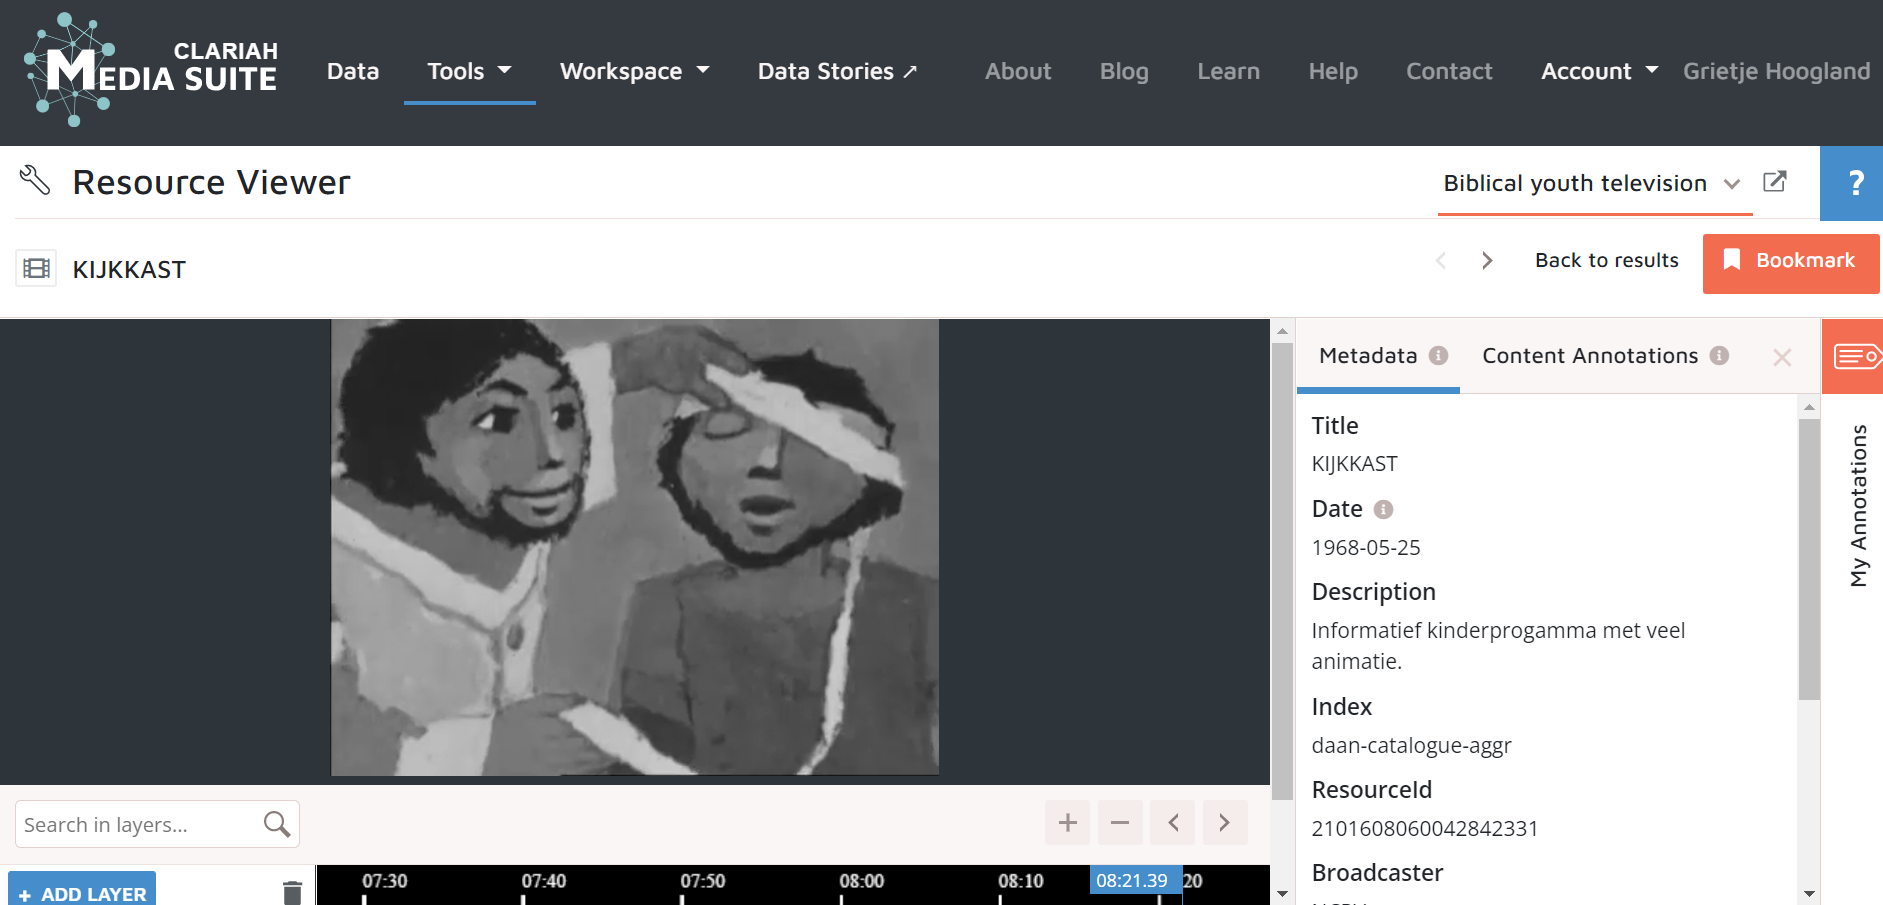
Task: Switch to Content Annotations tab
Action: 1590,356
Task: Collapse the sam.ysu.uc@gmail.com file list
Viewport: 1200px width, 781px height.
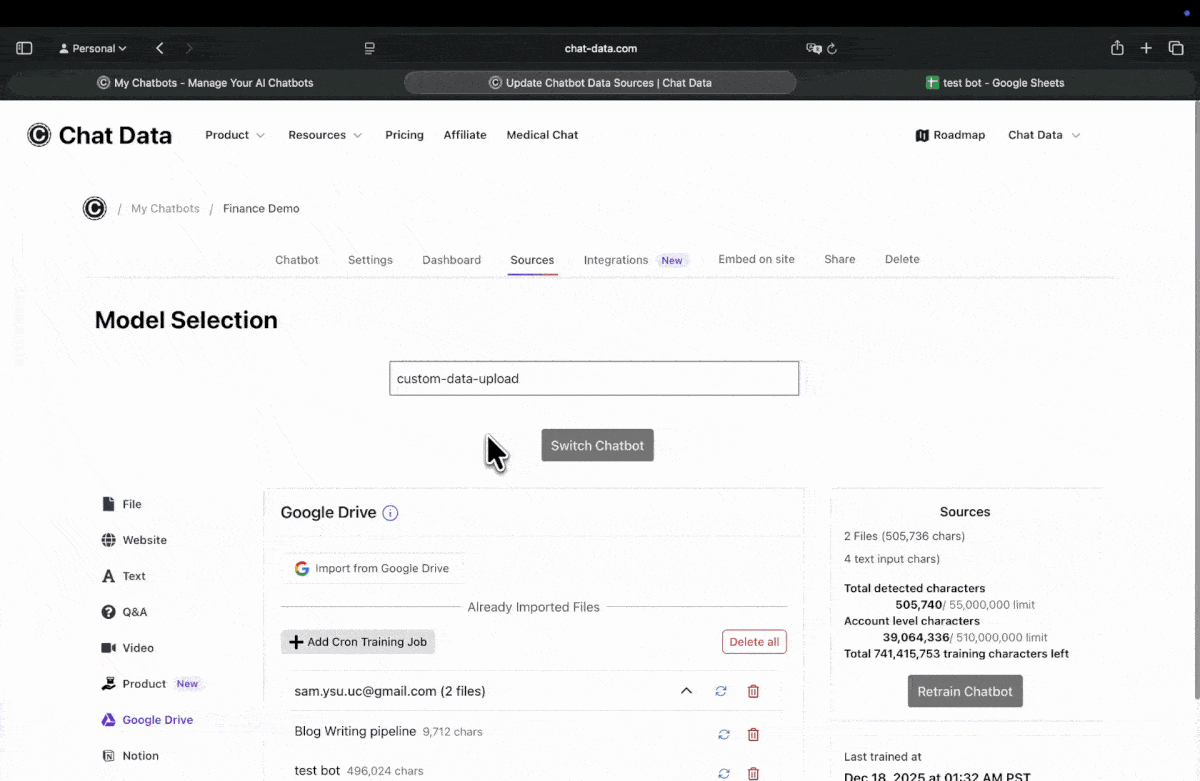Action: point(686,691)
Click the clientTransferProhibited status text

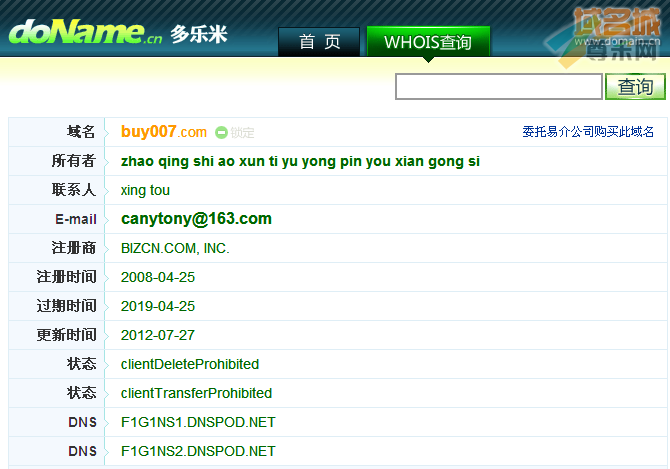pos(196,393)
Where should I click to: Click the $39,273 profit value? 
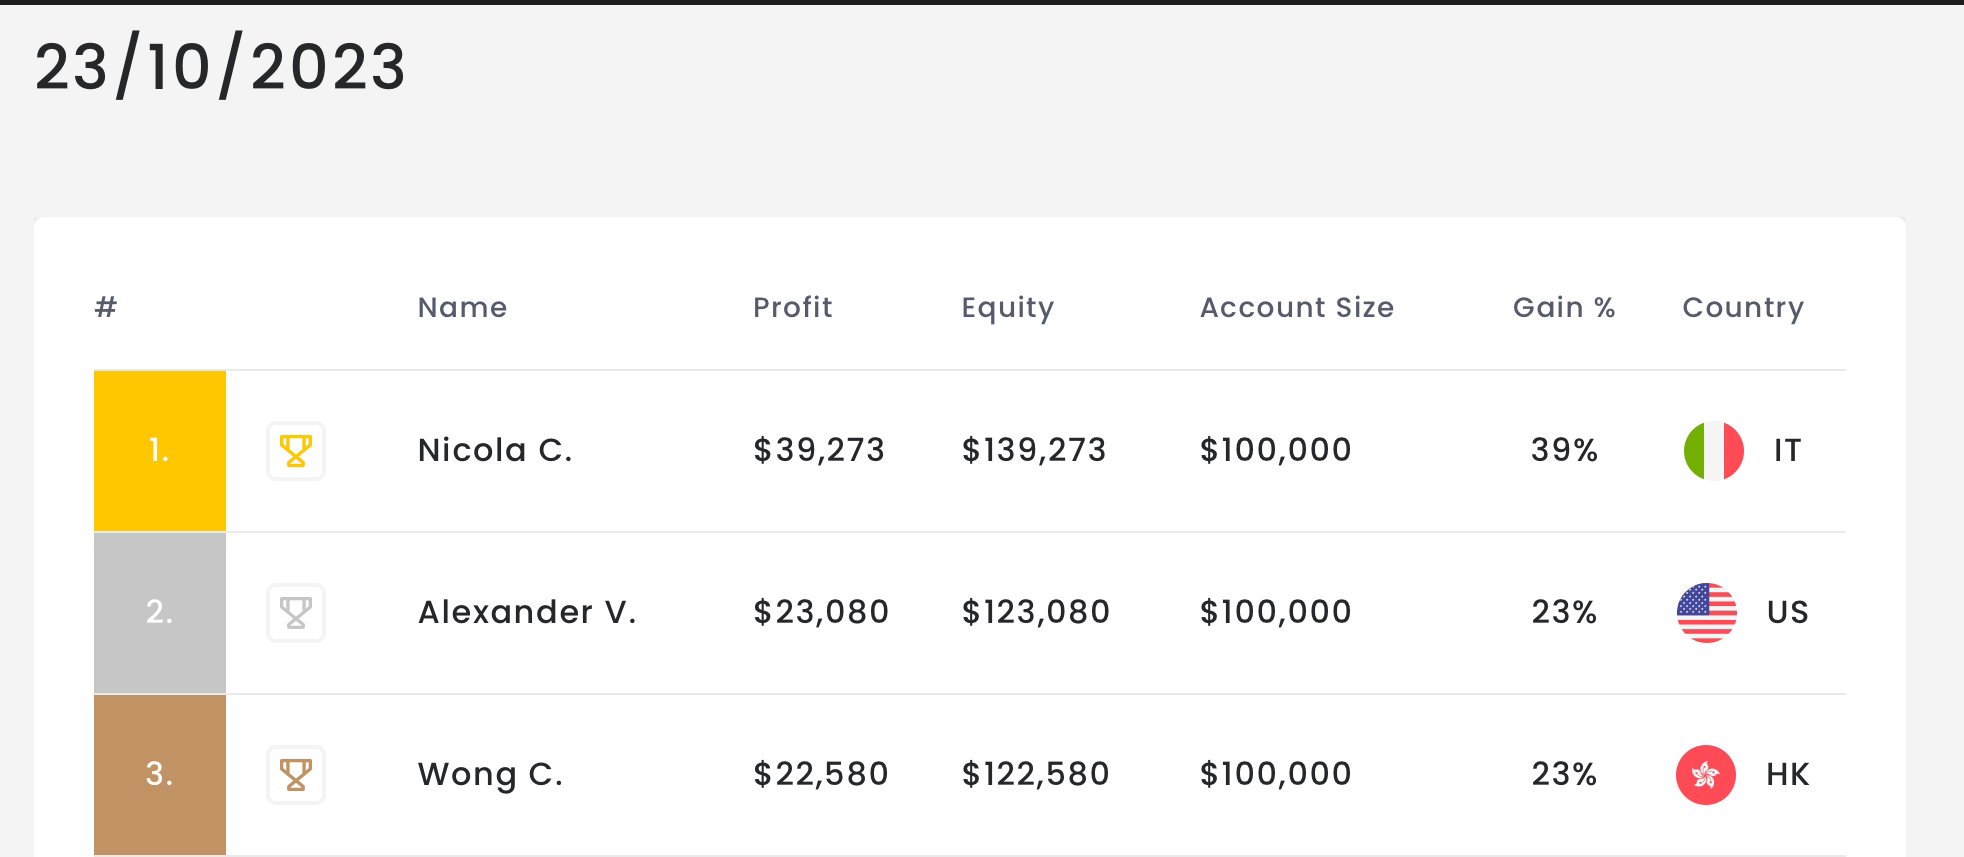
..........
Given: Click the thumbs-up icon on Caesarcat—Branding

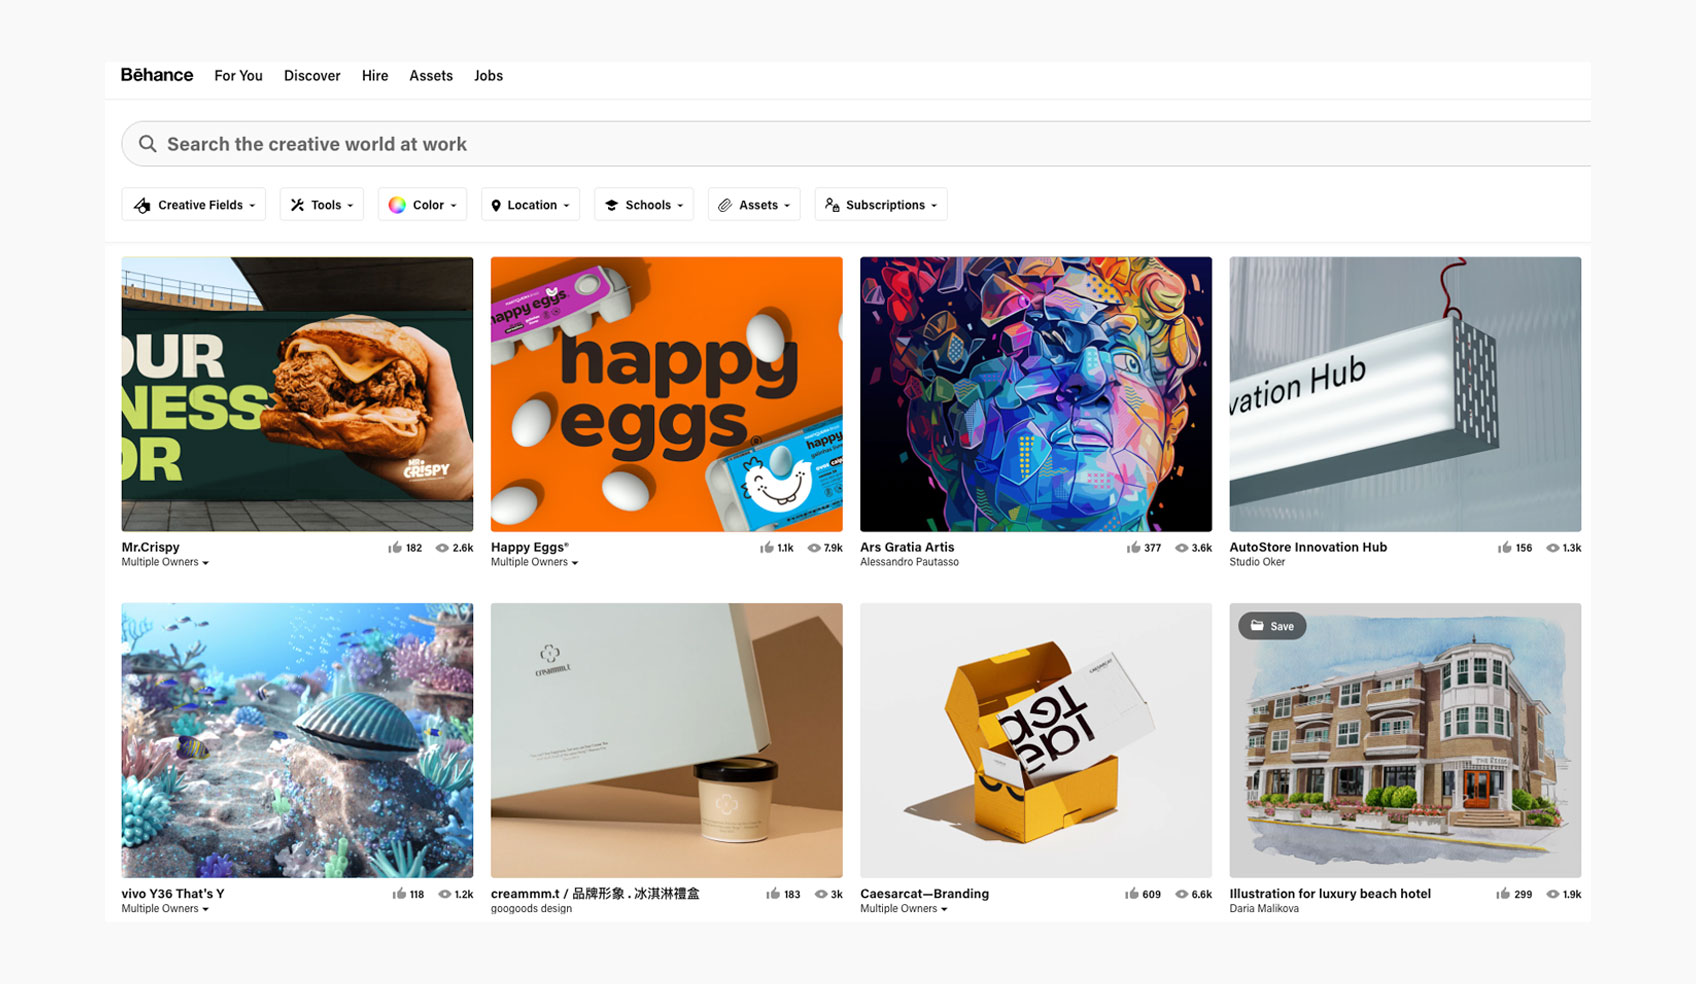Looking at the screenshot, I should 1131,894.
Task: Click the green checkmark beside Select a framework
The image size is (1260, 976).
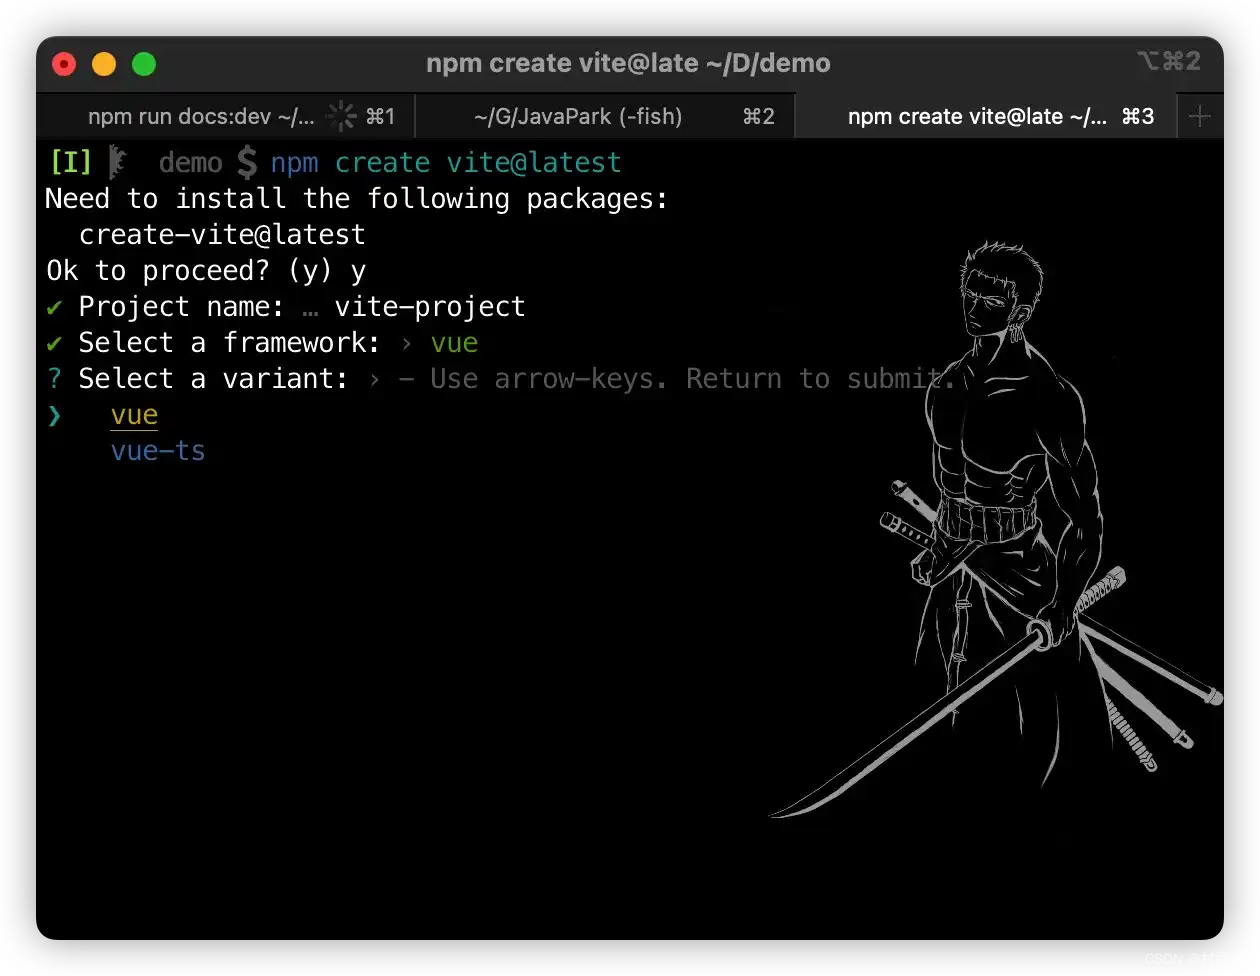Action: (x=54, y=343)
..........
Work instruction ▸ Return exactly the lines above, from the one with "Viewport: 1200px width, 781px height." up to and including the one with "Where should I", and include no pictures.

Reply to the exercise ▸
Viewport: 1200px width, 781px height.
Action: point(686,691)
Click the clientTransferProhibited status text

pos(196,393)
Where should I click to: Click the $39,273 profit value? 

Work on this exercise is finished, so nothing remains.